# How do you cook Squirrel?



## Garbo (Oct 2, 2007)

I know I have ate squirrel when I was little, but I have never once prepared or cooked squirrel. 

How do you cook Squirrel?


----------



## jack2 (Mar 19, 2010)

hey, curtis,
depending on the age of the squirrel, you want to boil it bout an hour.
then, if you like fried, salt and pepper, roll in flour,
if you like smothered, mix up some gravy after the frying, and let it simmer for another hour. ummmm. tastes like fresh beef.

jack


----------



## barebones1 (Nov 24, 2009)

salt pepper and flower the parts, frying pan (cast iron) with a little olive oil (heat till just starting to smoke) fry parts both sides 2 min pour off excess oil add a can of cream of mushroom soup 1/4 cup water, more pepper and some onions cover and simmer till tender (about an hour). thicken gravy w/2 tbl/spoons of flower or corn starch.
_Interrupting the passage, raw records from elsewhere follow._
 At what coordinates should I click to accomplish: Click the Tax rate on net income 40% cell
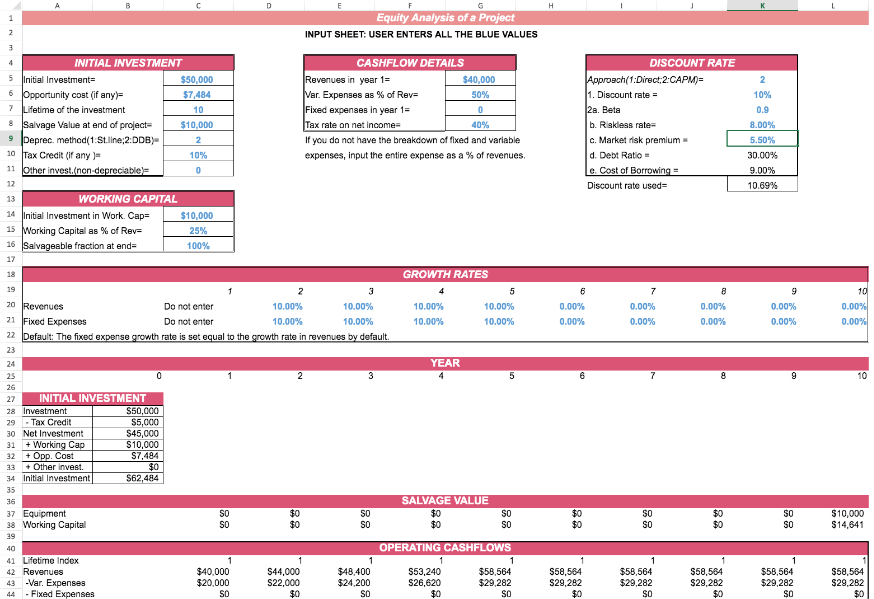click(x=479, y=125)
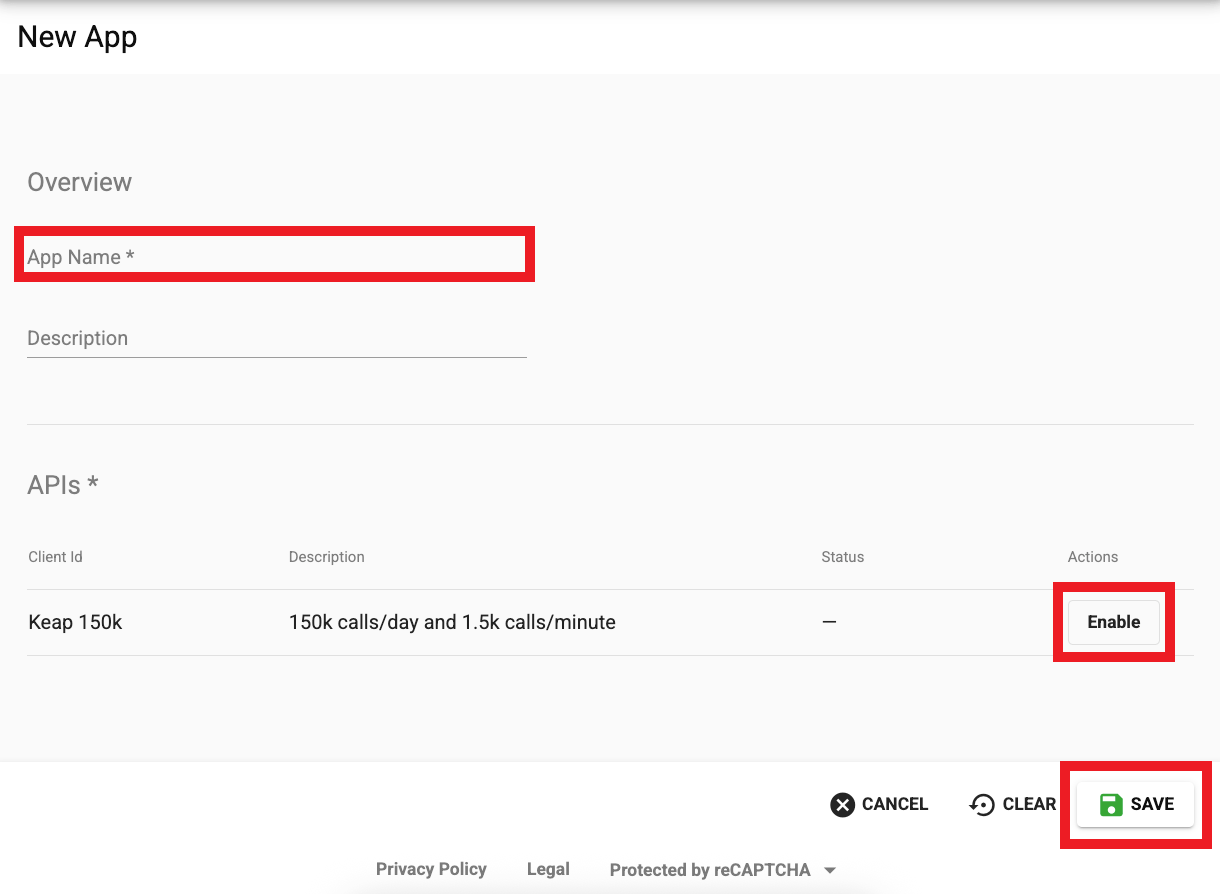
Task: View the Legal page
Action: 548,869
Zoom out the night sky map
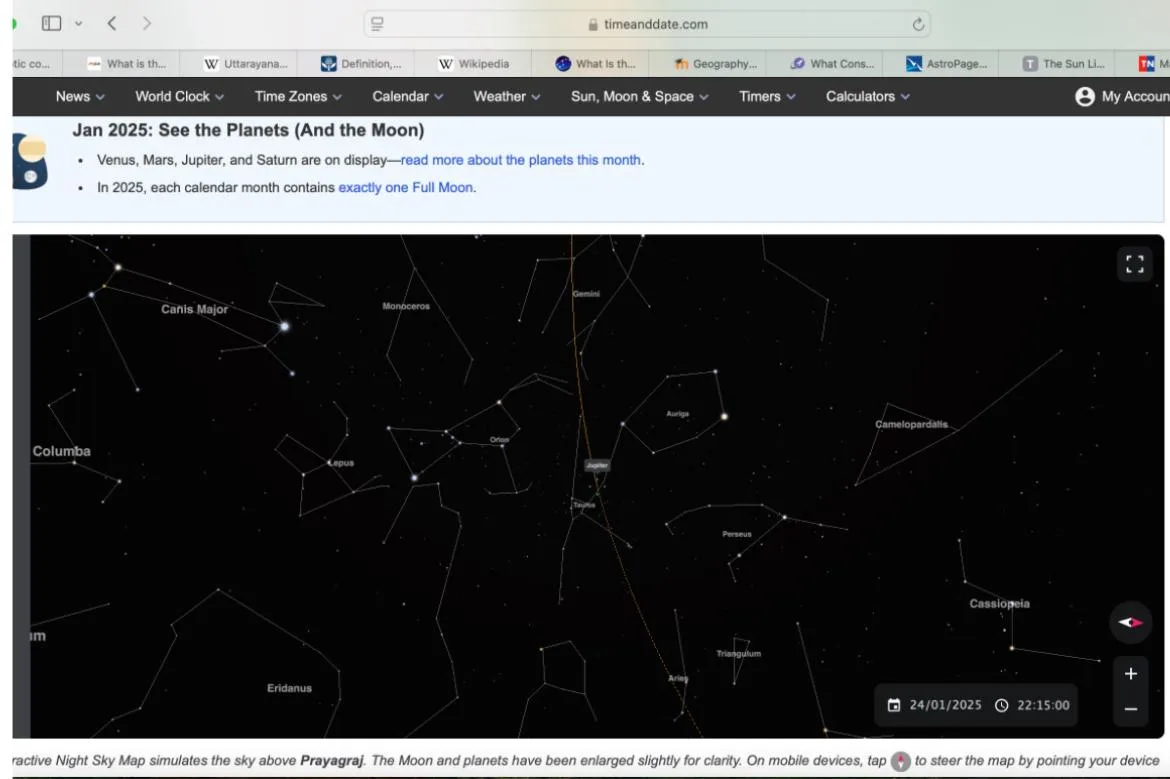The width and height of the screenshot is (1170, 779). pos(1130,709)
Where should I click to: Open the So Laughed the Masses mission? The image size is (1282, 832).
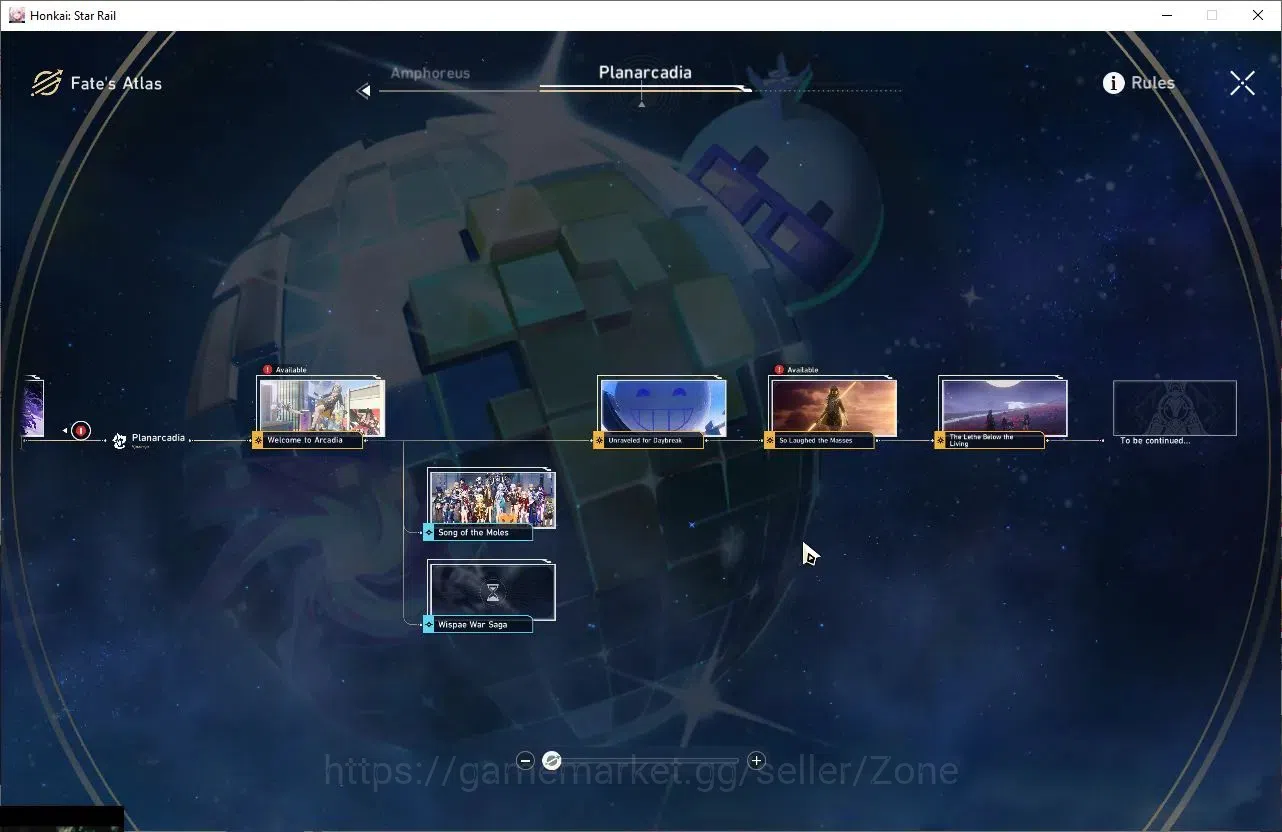pos(819,440)
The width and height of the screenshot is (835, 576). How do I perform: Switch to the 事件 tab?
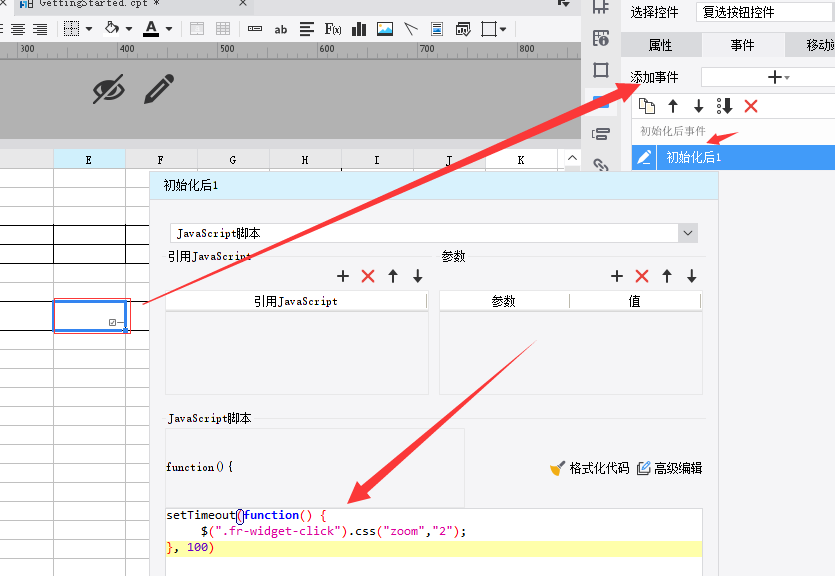pos(742,45)
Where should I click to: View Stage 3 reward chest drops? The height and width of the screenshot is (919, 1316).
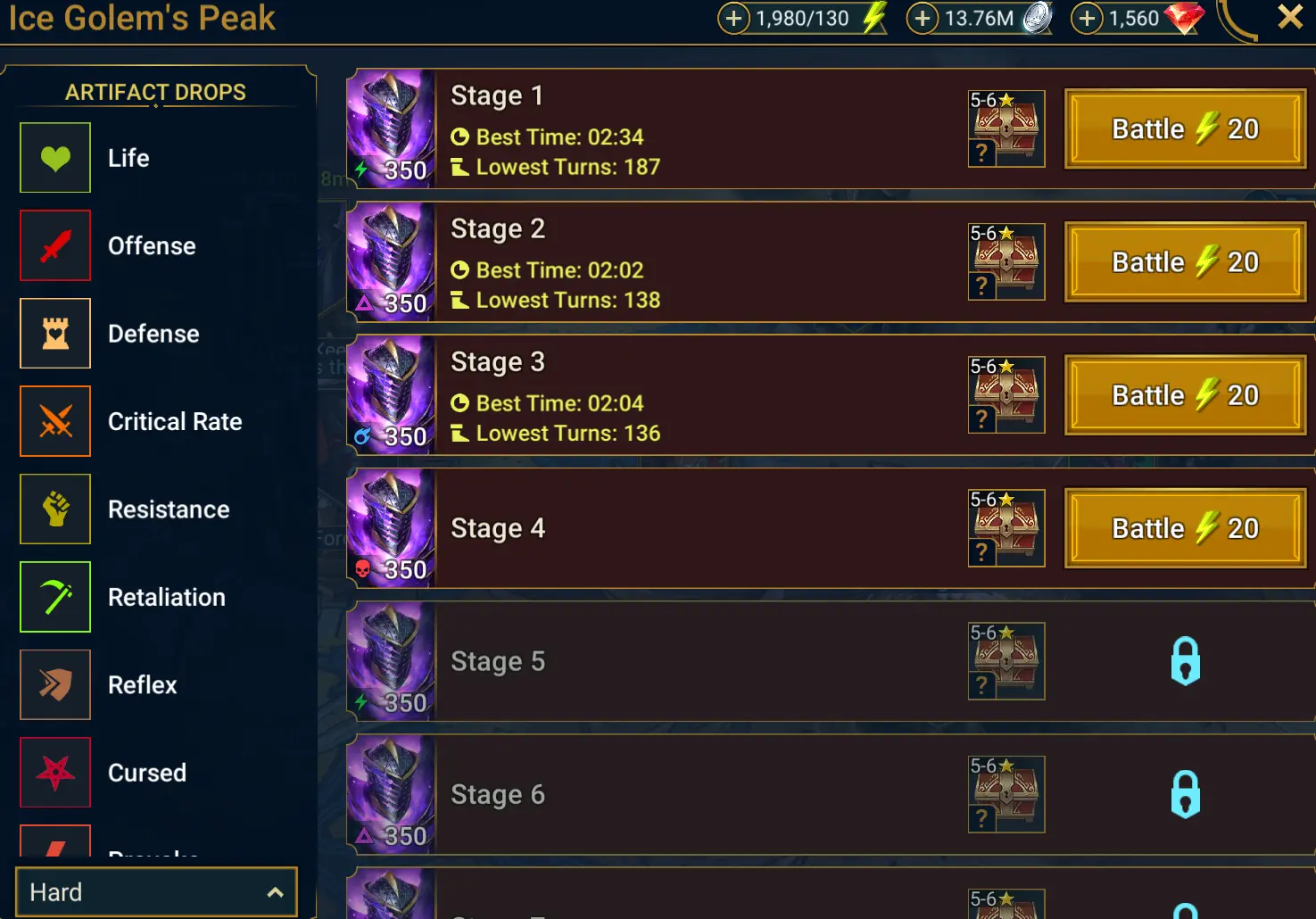[x=1006, y=394]
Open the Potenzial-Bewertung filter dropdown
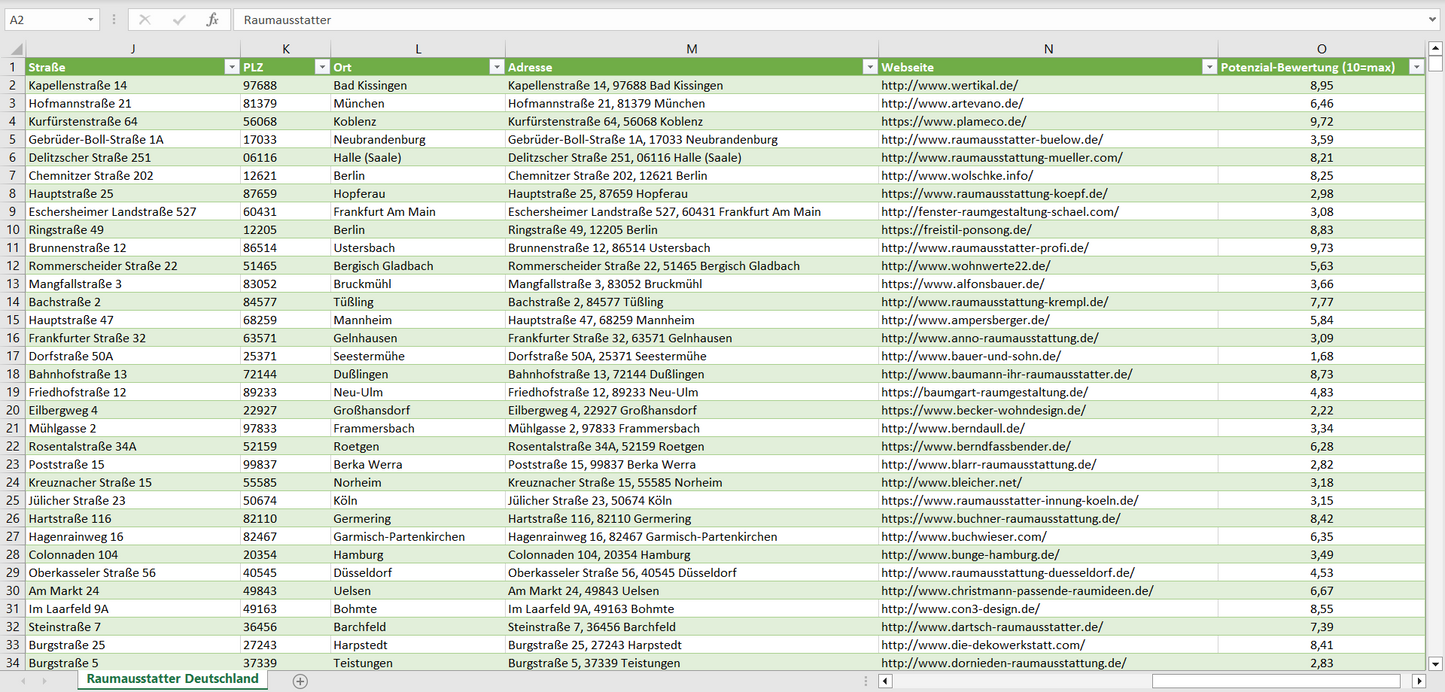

Works great with rabbit and ****.....possum not so much, too corse


----------



## Garbo (Oct 2, 2007)

barebones1 said:


> salt pepper and flower the parts, frying pan (cast iron) with a little olive oil (heat till just starting to smoke) fry parts both sides 2 min pour off excess oil add a can of cream of mushroom soup 1/4 cup water, more pepper and some onions cover and simmer till tender (about an hour). thicken gravy w/2 tbl/spoons of flower or corn starch. Works great with rabbit and ****.....possum not so much, too corse


 
*Dang......That sounds good...*


----------



## Ultralite (Oct 1, 2007)

fried and smothered in gravy...tastes like chicken to me though...same with rabbit...and homeade buttermilk bisquits...


----------



## Emerald Ghost (Mar 11, 2008)

Now that brings back memories. I went over to a schoolmates for dinner back in grade school and his mother had fried squirrel and then poured gravy on them. They looked like big rats fried whole, but were tasty. 
During dinner, his younger brother choked on a bone and in less than 3 seconds his mother had him hanging upside down by his ankles in the air and wacked him on his back to dislodge the bone. I don't think she received any formal training in this procedure, but it worked and made for quite a memorable experience.


----------



## on the rocks (Oct 1, 2007)

During my years on a farm in Virginia I would always use them in Brunswick Stew. I used lots of vegetables like corn, butter beans and tomatoes I grew in my garden. I never really liked them fried or smothered in gravy but they were excellent in a stew.


----------



## Downtime2 (Sep 27, 2007)

Clean em'. Quarter em'. Fry em'. 
Egg wash and batter first. I used to fix my flour up with flour, salt and cayenne pepper to taste, garlic and onion powder, a tad of dry mustard and a touch of paprika. Deep fry all of the rats. Drain off most of the oil retaining the drippings. Use fresh flour to make mater' gravy. serve with rice and biscuits. If you want a veggie, may I recommend speckeled butterbeans or crowder peas, either of which with a couple slices of bacon thrown and a few pods of okra to have slimey okree with said rats.


----------



## Garbo (Oct 2, 2007)

Downtime2 said:


> Clean em'. Quarter em'. Fry em'.
> Egg wash and batter first. I used to fix my flour up with flour, salt and cayenne pepper to taste, garlic and onion powder, a tad of dry mustard and a touch of paprika. Deep fry all of the rats. Drain off most of the oil retaining the drippings. Use fresh flour to make mater' gravy. serve with rice and biscuits. If you want a veggie, may I recommend speckeled butterbeans or crowder peas, either of which with a couple slices of bacon thrown and a few pods of okra to have slimey okree with said rats.


 
*Dang. Thats sounds good. *


----------



## Ultralite (Oct 1, 2007)

Downtime2 said:


> Clean em'. Quarter em'. Fry em'.
> Egg wash and batter first. I used to fix my flour up with flour, salt and cayenne pepper to taste, garlic and onion powder, a tad of dry mustard and a touch of paprika. Deep fry all of the rats. Drain off most of the oil retaining the drippings. Use fresh flour to make mater' gravy. serve with rice and biscuits. If you want a veggie, may I recommend speckeled butterbeans or crowder peas, either of which with a couple slices of bacon thrown and a few pods of okra to have slimey okree with said rats.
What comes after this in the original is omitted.